INSTRUCTIONS FOR THE TASK:
Beginning at the line containing "Uncheck the Actual journey layer checkbox", repeat each line below exactly up to and including the line containing "Open the Size selection dropdown". Do not repeat the pictures.

[Pixel coordinate grounding data]
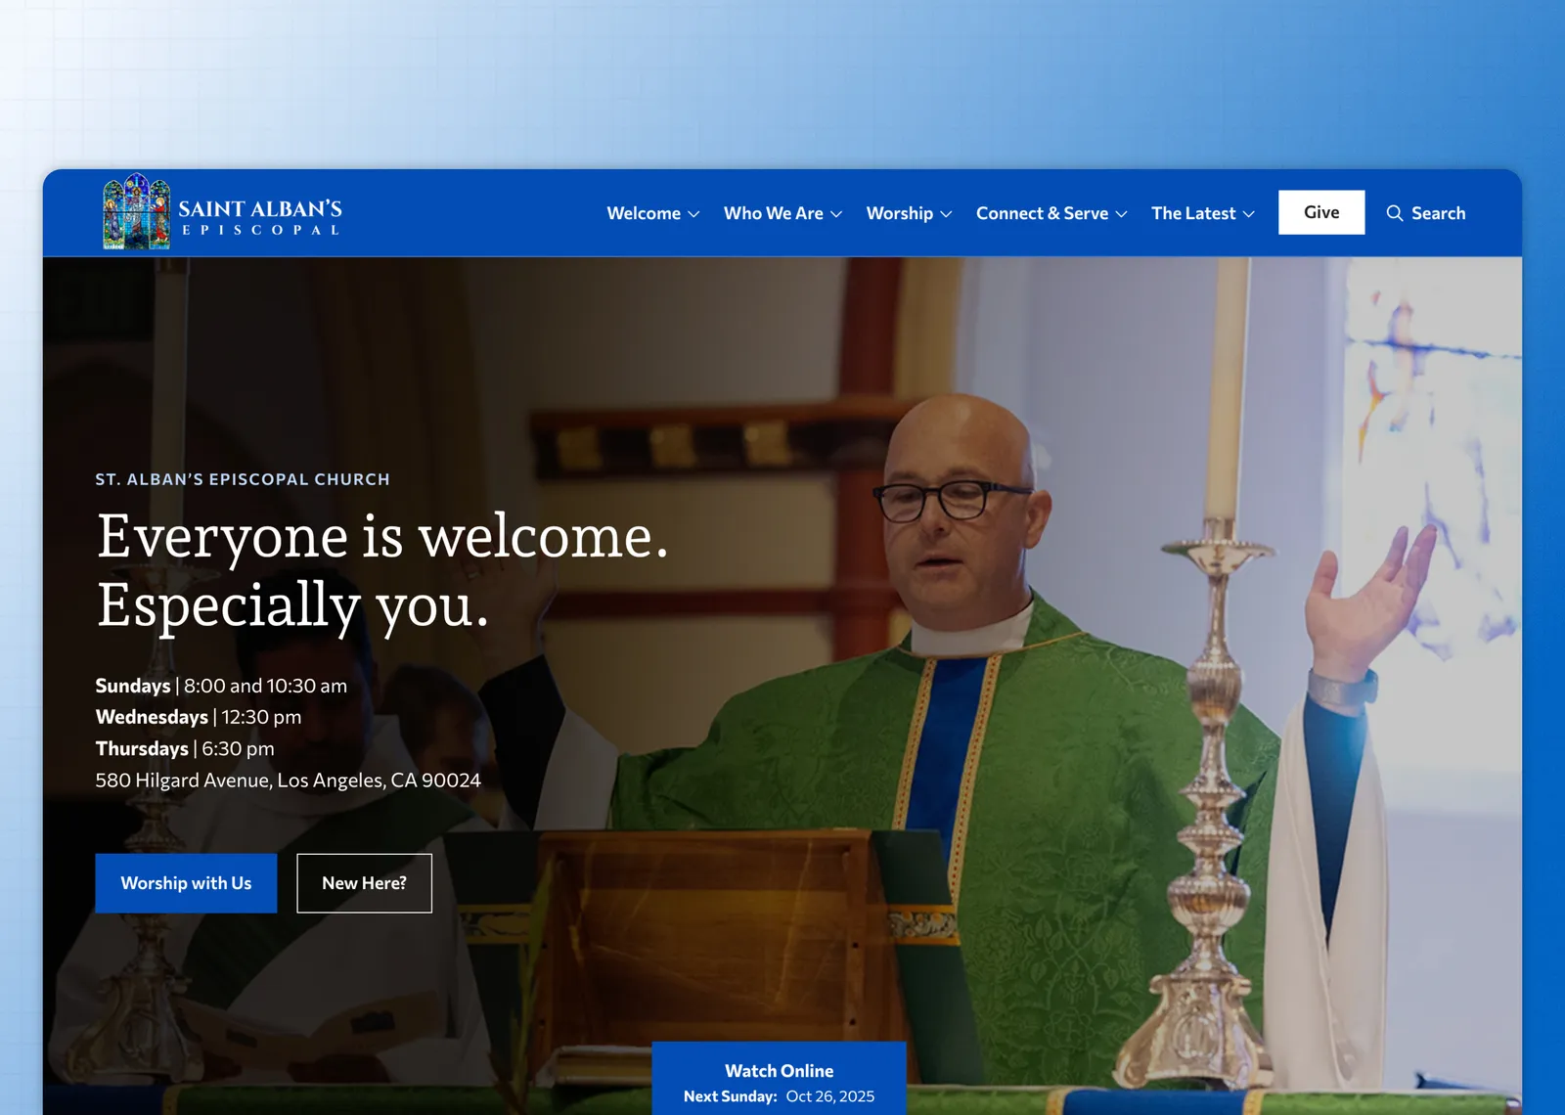The width and height of the screenshot is (1565, 1115).
Task: Click the blue Worship with Us button
Action: click(x=186, y=883)
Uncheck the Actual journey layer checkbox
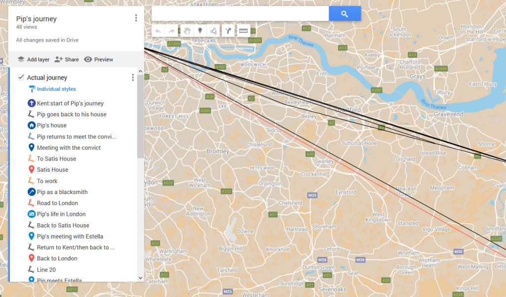 pos(21,77)
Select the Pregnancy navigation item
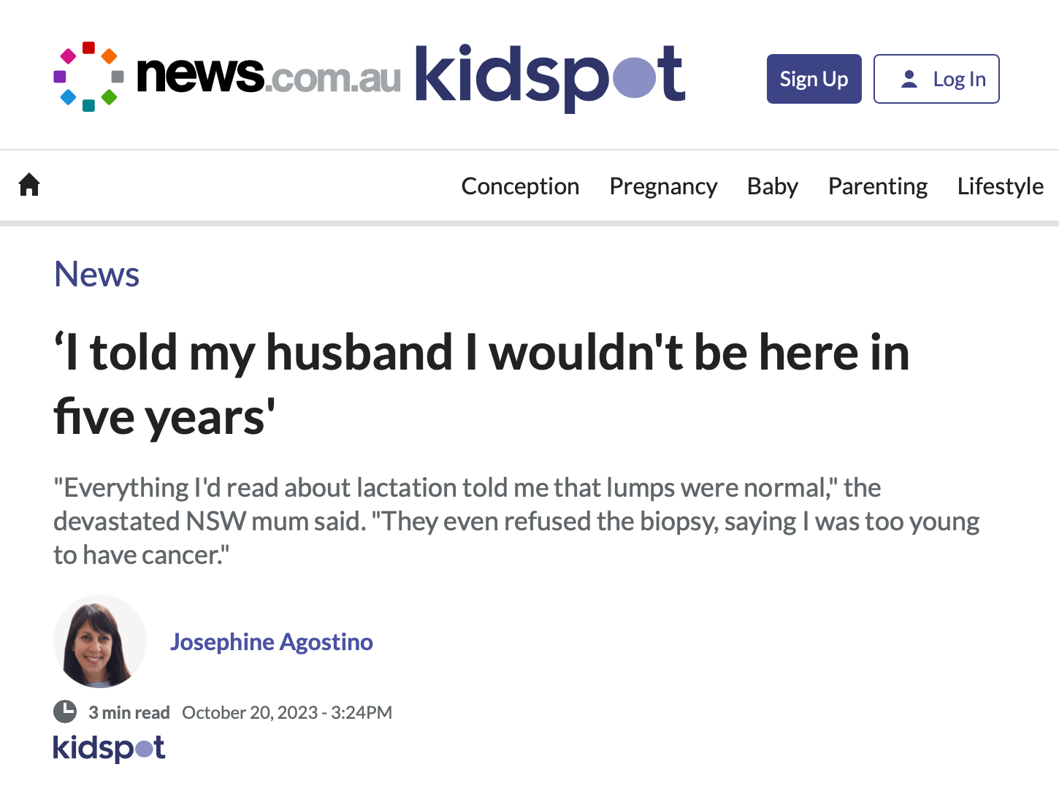The height and width of the screenshot is (786, 1059). 663,186
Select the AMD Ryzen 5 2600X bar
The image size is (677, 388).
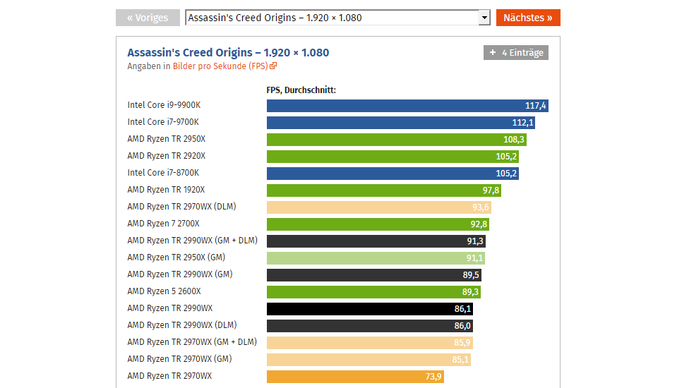373,292
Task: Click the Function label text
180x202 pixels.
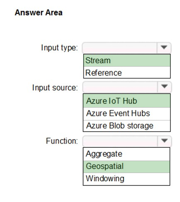Action: 62,141
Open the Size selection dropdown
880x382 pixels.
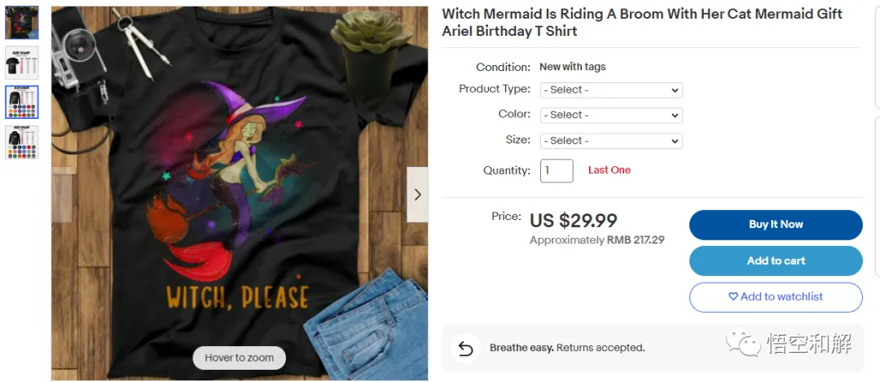point(611,141)
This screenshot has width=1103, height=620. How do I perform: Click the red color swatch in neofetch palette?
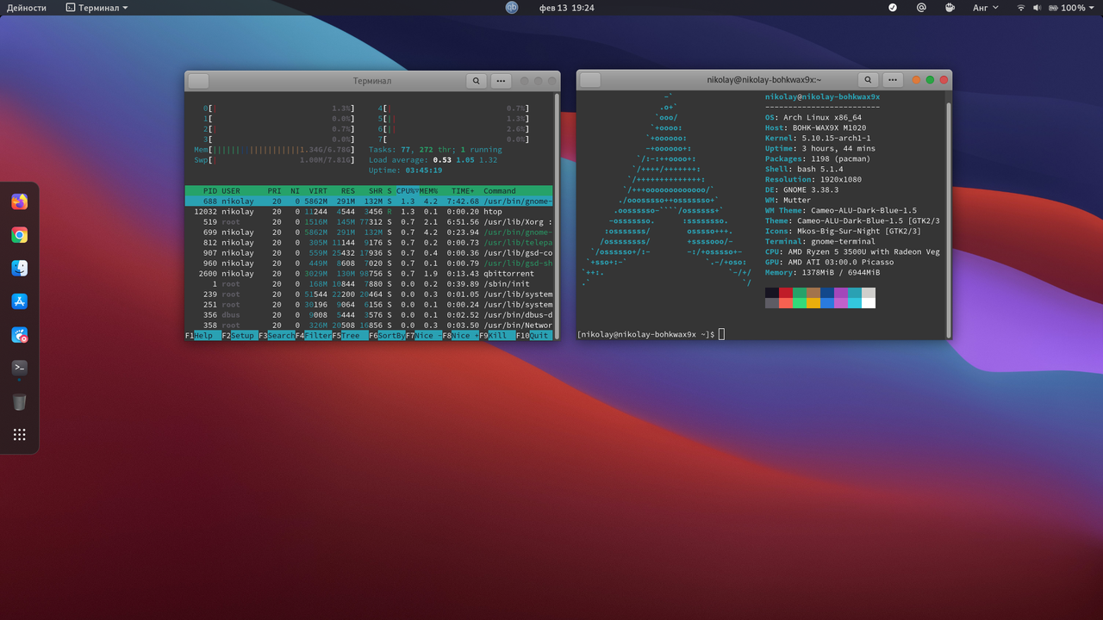785,293
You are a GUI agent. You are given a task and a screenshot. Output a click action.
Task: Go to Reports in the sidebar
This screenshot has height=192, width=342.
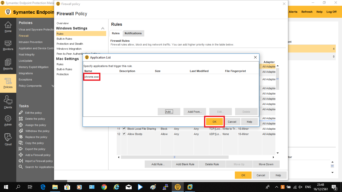tap(8, 63)

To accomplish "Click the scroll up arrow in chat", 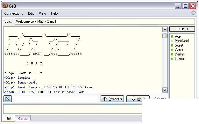I will [x=165, y=30].
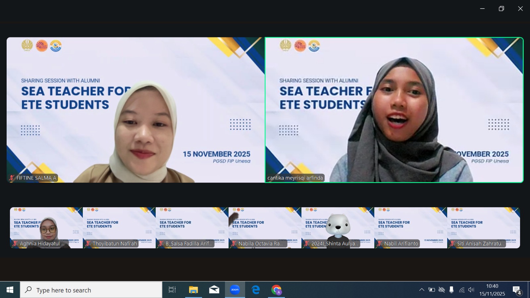The height and width of the screenshot is (298, 530).
Task: Open the clock and date display
Action: point(492,290)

SOLUTION TO THIS PROBLEM:
Uncheck the Actual journey layer checkbox
 pos(21,77)
Select the Pregnancy navigation item
The height and width of the screenshot is (786, 1059). 663,186
Select the AMD Ryzen 5 2600X bar
The image size is (677, 388).
373,292
Task: Click the Function label text
180x202 pixels.
Action: 62,141
Open the Size selection dropdown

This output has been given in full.